How Almanacs Compare to Modern Meteorology
Almanacs certainly share something in common with modern meteorology — a desire to understand weather patterns and make that information useful for the general public. But a widely cited University of Illinois study estimated the two main almanacs’ accuracy at only about 50%. One reason for this is the vague, generalized nature of the predictions. Rather than precise data, the almanacs tend to offer broad descriptions such as “warm and dry,” “unsettled,” or “average rainfall.” Their forecasts also cover large and geographically diverse areas (such as the Great Lakes and the Midwest) together as one zone.

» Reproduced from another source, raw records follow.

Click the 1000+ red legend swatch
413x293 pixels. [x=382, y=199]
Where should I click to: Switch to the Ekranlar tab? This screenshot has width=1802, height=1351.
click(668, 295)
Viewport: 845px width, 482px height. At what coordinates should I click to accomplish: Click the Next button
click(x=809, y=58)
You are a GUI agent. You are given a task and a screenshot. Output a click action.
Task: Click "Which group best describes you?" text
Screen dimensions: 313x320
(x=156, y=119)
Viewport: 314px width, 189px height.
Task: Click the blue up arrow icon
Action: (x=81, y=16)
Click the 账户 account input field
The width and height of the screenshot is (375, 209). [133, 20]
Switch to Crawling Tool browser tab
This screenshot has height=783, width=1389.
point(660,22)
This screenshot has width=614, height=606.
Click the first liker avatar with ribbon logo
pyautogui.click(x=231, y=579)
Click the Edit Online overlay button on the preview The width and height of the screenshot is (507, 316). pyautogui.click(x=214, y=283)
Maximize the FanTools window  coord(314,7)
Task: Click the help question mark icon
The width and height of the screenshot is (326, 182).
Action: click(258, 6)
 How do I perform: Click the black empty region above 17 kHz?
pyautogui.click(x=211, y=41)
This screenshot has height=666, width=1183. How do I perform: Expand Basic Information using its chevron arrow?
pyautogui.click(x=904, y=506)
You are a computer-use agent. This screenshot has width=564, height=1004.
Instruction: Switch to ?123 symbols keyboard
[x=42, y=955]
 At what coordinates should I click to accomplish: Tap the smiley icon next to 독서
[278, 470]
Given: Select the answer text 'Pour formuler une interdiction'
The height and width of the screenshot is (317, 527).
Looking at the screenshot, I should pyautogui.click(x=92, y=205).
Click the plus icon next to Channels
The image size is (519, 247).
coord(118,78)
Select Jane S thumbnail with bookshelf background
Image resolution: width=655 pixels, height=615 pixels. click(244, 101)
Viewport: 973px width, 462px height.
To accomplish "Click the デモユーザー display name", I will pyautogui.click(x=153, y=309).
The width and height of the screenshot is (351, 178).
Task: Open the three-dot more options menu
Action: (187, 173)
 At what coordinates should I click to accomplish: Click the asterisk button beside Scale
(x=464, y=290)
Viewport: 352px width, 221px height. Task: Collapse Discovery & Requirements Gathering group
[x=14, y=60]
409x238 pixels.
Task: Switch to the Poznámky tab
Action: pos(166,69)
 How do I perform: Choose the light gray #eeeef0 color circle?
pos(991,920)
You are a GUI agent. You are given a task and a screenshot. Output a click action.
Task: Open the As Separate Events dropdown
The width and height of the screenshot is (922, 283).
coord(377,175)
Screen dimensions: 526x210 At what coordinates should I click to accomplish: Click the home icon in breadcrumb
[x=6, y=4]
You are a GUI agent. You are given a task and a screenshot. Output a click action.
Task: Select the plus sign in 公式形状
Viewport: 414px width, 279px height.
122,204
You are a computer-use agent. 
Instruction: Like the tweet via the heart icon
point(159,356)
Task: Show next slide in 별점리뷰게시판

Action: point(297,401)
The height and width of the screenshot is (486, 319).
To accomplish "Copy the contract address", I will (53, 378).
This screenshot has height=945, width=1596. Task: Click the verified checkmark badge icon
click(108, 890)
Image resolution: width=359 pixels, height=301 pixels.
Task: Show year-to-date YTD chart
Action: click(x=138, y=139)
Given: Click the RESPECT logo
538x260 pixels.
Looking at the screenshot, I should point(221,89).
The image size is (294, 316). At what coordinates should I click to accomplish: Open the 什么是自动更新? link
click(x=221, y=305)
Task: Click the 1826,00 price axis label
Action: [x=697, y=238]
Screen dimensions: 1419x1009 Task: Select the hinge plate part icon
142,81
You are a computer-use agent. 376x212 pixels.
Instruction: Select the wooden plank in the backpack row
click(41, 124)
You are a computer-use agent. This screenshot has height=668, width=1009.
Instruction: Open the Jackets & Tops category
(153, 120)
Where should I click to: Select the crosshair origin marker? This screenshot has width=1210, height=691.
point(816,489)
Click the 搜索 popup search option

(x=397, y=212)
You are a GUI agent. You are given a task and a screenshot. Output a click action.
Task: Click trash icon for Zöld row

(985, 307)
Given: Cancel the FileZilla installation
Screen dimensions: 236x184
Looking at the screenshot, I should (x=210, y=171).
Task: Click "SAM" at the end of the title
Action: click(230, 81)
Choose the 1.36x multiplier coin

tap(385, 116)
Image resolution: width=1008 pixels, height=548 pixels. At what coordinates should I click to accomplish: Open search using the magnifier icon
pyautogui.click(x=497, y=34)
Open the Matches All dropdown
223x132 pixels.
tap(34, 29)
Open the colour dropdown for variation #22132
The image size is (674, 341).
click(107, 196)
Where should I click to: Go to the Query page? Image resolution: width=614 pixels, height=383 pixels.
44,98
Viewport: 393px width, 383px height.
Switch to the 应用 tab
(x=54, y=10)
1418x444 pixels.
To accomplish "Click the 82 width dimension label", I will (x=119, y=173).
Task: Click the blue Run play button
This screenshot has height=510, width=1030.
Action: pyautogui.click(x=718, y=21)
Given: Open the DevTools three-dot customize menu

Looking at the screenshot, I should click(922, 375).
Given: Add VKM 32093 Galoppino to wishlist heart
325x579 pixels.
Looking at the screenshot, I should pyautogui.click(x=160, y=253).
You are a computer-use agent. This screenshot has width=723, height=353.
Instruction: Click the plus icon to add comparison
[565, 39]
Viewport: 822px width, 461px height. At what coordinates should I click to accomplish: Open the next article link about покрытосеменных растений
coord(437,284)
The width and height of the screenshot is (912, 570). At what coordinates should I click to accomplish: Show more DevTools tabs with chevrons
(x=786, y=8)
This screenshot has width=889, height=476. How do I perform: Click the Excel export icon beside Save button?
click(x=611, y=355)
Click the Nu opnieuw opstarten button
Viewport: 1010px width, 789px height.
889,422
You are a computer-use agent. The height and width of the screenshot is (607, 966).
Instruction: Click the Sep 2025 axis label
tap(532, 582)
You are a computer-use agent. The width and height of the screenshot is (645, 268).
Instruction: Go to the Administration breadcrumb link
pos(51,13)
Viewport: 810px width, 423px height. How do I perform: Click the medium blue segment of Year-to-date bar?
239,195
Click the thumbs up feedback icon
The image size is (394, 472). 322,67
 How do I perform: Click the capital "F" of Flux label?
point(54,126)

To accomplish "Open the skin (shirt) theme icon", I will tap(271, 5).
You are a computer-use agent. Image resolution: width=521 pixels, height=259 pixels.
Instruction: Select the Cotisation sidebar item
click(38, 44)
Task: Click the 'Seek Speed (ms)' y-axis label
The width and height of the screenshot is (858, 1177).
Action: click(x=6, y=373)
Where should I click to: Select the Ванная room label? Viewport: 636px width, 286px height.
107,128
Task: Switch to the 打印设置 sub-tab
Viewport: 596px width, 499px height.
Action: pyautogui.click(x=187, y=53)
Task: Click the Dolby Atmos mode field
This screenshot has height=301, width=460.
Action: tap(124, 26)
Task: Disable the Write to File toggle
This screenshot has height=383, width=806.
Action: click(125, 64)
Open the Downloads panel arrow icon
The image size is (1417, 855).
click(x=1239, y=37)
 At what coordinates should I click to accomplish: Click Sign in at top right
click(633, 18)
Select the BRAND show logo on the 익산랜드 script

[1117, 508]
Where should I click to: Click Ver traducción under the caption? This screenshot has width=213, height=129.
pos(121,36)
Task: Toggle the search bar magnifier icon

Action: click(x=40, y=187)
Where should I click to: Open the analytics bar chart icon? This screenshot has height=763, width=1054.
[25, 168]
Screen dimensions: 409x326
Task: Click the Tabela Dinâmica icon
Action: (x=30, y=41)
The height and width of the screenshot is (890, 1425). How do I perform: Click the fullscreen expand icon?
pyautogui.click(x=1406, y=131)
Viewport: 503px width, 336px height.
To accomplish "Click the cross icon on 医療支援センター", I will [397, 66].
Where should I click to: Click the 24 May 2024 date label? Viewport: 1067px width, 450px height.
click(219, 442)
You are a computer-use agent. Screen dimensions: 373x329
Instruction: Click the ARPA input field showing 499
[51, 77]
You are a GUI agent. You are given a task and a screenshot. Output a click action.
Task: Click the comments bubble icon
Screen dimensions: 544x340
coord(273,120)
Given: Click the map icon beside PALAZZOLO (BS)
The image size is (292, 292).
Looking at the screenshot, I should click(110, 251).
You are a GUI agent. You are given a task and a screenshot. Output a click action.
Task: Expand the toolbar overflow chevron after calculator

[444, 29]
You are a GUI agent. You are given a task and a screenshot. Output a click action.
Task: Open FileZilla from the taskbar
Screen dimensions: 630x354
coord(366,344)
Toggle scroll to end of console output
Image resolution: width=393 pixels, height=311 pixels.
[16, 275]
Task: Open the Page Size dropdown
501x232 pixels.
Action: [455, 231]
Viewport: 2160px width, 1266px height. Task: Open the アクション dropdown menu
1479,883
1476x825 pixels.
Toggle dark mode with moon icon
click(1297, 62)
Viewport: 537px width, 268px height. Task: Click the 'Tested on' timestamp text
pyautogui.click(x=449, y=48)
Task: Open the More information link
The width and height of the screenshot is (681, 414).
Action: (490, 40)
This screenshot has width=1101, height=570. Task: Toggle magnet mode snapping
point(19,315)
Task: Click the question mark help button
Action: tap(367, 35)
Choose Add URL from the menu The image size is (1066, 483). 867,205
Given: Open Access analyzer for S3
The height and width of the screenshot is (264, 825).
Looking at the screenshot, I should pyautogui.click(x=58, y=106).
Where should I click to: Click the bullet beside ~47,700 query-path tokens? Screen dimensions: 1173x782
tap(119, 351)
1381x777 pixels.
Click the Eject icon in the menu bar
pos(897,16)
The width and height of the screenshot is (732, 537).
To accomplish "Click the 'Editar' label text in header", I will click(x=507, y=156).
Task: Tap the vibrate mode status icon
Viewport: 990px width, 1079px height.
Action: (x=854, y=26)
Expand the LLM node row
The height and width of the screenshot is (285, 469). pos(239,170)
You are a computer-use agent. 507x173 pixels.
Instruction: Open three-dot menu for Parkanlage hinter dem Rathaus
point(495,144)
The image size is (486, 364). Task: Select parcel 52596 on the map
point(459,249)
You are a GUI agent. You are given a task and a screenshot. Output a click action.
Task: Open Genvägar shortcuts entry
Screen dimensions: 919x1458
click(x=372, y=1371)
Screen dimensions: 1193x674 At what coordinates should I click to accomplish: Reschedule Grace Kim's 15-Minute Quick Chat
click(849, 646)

Modern meteorologists, by comparison, feed real-time data from satellites, ground radar, aircraft, and ocean buoys into complex computer models that simulate how the atmosphere will evolve and how heat, moisture, and pressure move across the planet. These models often develop much more accurate short-term predictions: The National Oceanic and Atmospheric Administration (NOAA) found its five-day forecasts accurate about 90% of the time, and even seven-day forecasts were found to be accurate about 80% of the time.
Even the best forecasts, however, grow fuzzier beyond a week: 10-day forecasts are only right about half the time. The NOAA’s National Weather Service does produce 90-day seasonal outlooks but admits these are vague thanks to the atmosphere’s complexities.
The almanacs’ reliance on historical patterns may also mean a growing mismatch with reality: As climate change disrupts established trends and introduces unprecedented weather events that past data can’t account for, statistical models become increasingly unreliable. Today, this leaves the farmers’ almanacs somewhere between folklore and forecasting, and their value lies more in tradition than precision.